**Work order**
From the entries that follow, extract each line holding the string "column".

[Data entries]
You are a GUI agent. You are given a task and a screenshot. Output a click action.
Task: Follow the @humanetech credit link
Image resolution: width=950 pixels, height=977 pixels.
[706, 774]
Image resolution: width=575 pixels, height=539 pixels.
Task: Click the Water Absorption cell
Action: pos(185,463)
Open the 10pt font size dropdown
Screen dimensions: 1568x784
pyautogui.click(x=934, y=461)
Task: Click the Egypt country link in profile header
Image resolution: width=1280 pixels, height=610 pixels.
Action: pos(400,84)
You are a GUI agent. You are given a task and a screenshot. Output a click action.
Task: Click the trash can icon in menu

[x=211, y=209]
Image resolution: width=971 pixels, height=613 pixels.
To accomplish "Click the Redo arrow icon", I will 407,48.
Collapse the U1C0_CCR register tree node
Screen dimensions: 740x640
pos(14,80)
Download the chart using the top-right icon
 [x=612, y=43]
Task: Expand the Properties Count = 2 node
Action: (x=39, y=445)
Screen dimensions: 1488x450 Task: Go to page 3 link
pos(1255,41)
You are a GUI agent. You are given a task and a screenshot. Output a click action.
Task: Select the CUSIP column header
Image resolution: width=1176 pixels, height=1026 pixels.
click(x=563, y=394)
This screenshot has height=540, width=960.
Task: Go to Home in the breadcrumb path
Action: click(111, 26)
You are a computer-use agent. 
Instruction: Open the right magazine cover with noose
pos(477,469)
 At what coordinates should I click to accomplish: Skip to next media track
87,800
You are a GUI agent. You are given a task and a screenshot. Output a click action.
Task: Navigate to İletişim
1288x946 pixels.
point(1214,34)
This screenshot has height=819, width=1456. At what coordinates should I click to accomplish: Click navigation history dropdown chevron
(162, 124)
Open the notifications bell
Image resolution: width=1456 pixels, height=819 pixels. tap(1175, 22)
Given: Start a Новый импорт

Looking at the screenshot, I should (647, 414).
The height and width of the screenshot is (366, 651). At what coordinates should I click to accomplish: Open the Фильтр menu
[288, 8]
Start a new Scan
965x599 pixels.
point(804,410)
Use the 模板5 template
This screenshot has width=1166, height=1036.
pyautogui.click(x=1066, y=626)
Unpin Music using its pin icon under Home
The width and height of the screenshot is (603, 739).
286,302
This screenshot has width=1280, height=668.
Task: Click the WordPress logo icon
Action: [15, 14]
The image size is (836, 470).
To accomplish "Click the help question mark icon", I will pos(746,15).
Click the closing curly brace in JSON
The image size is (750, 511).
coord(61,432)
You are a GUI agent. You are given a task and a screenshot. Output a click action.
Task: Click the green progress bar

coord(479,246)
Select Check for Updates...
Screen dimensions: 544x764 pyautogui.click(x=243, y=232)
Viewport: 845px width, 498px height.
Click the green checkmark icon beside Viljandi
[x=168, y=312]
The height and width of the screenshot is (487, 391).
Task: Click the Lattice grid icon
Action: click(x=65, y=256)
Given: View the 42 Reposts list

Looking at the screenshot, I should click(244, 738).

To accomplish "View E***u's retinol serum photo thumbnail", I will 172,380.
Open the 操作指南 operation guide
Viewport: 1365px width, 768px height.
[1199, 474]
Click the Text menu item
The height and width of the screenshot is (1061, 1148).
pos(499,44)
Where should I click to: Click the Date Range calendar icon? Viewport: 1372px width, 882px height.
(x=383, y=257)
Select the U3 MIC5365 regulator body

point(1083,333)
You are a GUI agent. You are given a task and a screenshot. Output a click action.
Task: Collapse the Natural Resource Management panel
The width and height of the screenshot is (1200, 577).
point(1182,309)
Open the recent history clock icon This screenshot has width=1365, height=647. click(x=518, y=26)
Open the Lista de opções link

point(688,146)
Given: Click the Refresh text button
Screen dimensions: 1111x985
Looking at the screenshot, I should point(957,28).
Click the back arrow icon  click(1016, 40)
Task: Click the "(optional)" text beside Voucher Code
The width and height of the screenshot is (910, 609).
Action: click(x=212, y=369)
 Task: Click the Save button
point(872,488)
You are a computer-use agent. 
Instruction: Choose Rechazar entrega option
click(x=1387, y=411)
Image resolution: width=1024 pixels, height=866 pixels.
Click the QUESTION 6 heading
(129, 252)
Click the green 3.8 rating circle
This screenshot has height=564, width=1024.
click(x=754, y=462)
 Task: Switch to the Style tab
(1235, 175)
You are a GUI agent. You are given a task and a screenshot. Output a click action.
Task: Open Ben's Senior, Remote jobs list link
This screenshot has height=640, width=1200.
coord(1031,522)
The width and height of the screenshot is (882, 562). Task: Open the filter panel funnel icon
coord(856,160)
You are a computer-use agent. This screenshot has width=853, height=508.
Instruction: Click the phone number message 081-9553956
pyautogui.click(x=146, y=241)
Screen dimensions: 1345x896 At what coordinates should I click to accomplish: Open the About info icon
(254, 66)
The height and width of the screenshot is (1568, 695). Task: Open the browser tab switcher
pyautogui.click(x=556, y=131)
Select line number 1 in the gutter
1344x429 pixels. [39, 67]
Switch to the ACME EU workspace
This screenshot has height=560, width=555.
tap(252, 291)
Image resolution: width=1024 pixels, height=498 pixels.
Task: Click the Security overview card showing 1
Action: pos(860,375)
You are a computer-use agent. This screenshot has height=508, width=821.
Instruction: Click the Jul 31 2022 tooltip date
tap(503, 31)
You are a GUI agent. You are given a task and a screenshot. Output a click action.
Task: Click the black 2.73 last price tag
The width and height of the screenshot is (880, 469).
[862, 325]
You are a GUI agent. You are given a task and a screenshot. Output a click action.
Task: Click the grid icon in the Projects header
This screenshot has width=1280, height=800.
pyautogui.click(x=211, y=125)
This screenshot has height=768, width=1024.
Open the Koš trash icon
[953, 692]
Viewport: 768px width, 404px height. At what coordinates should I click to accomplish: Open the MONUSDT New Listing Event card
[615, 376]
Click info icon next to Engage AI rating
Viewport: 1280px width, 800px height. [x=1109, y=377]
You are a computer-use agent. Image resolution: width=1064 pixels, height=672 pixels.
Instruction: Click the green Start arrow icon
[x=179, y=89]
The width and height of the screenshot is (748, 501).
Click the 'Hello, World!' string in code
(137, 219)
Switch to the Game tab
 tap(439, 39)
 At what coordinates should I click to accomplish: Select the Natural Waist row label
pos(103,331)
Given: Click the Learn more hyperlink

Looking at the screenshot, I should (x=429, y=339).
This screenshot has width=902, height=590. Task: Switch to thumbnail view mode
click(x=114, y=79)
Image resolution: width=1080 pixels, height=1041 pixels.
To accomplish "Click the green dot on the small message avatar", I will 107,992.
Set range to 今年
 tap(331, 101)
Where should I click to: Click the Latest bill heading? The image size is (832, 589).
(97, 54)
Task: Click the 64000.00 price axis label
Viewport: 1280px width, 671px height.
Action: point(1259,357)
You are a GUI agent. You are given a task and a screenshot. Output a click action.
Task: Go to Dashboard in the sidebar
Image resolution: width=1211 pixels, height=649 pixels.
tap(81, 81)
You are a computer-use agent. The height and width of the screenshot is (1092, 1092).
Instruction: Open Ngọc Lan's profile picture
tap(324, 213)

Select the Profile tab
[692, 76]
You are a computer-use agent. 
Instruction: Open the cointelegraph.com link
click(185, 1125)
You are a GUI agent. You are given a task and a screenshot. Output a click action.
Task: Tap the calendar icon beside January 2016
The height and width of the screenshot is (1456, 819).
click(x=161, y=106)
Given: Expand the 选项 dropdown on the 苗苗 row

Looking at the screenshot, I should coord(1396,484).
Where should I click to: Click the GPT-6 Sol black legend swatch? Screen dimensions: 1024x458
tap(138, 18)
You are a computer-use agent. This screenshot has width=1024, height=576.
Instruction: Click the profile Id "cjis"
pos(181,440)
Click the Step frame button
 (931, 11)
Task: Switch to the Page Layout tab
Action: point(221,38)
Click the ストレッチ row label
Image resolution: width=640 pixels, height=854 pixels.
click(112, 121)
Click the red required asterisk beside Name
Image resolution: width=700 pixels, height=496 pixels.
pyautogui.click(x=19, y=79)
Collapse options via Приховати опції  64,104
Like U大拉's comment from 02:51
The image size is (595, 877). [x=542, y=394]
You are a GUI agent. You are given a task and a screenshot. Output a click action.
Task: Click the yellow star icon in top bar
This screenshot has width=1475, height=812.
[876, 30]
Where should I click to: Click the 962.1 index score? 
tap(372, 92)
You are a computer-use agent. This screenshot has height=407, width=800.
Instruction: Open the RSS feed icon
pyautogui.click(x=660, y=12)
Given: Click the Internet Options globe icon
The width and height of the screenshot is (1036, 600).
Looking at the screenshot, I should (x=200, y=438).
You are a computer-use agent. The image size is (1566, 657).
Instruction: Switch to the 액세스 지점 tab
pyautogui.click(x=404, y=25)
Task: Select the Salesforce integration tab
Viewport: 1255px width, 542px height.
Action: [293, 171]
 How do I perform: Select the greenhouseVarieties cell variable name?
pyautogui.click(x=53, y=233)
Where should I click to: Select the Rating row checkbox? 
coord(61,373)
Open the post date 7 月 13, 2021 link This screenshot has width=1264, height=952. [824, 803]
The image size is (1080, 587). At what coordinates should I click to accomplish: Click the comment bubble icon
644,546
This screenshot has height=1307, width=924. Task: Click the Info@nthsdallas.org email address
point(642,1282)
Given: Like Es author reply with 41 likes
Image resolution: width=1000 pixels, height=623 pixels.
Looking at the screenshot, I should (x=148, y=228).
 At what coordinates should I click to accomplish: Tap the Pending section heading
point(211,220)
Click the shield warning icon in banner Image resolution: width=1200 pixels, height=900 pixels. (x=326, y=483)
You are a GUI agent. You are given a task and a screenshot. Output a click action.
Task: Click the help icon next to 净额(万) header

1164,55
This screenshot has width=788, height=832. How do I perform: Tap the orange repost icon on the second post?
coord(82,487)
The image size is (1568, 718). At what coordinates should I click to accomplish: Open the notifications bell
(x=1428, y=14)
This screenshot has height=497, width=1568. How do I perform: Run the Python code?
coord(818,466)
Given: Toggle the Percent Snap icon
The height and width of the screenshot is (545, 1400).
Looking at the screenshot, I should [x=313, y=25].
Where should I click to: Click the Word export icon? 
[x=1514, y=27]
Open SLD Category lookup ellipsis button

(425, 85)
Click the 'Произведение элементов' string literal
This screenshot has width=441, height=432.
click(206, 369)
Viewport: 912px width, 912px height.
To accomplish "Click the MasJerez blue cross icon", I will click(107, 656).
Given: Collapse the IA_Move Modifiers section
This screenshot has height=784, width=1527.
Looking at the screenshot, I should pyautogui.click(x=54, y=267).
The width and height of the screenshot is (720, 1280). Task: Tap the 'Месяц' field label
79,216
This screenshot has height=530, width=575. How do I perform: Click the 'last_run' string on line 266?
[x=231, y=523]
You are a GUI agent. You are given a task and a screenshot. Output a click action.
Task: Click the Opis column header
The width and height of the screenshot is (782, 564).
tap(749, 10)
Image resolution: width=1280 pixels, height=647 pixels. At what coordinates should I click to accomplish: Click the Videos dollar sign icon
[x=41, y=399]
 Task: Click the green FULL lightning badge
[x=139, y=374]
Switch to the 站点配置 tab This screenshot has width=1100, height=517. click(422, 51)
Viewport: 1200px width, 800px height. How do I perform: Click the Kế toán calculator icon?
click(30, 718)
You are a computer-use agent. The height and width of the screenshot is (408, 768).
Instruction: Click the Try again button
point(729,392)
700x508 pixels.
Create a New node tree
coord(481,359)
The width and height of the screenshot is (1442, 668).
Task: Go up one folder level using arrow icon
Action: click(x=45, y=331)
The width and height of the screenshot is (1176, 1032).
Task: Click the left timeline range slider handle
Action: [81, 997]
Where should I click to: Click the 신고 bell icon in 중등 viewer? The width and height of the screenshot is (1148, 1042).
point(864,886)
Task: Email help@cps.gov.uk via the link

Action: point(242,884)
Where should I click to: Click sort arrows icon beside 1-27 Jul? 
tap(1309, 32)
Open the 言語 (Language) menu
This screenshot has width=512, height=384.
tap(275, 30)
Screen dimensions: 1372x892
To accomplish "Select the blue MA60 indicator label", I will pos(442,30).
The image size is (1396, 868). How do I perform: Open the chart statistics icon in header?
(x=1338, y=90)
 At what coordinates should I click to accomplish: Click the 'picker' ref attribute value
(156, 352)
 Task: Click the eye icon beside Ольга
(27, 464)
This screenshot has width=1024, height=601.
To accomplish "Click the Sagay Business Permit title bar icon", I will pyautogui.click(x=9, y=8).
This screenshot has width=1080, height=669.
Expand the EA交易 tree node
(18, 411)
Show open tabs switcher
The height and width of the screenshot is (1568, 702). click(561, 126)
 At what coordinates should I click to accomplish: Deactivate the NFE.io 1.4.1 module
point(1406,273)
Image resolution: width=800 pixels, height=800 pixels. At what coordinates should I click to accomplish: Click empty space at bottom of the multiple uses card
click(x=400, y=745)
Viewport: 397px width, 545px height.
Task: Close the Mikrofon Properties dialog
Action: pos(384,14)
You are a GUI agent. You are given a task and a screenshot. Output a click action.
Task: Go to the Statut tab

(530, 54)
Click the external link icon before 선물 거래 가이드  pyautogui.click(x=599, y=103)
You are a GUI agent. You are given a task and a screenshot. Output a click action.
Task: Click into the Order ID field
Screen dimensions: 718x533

**Exercise result**
Task: Select the CUSIP column header
Task: Click the Opis column header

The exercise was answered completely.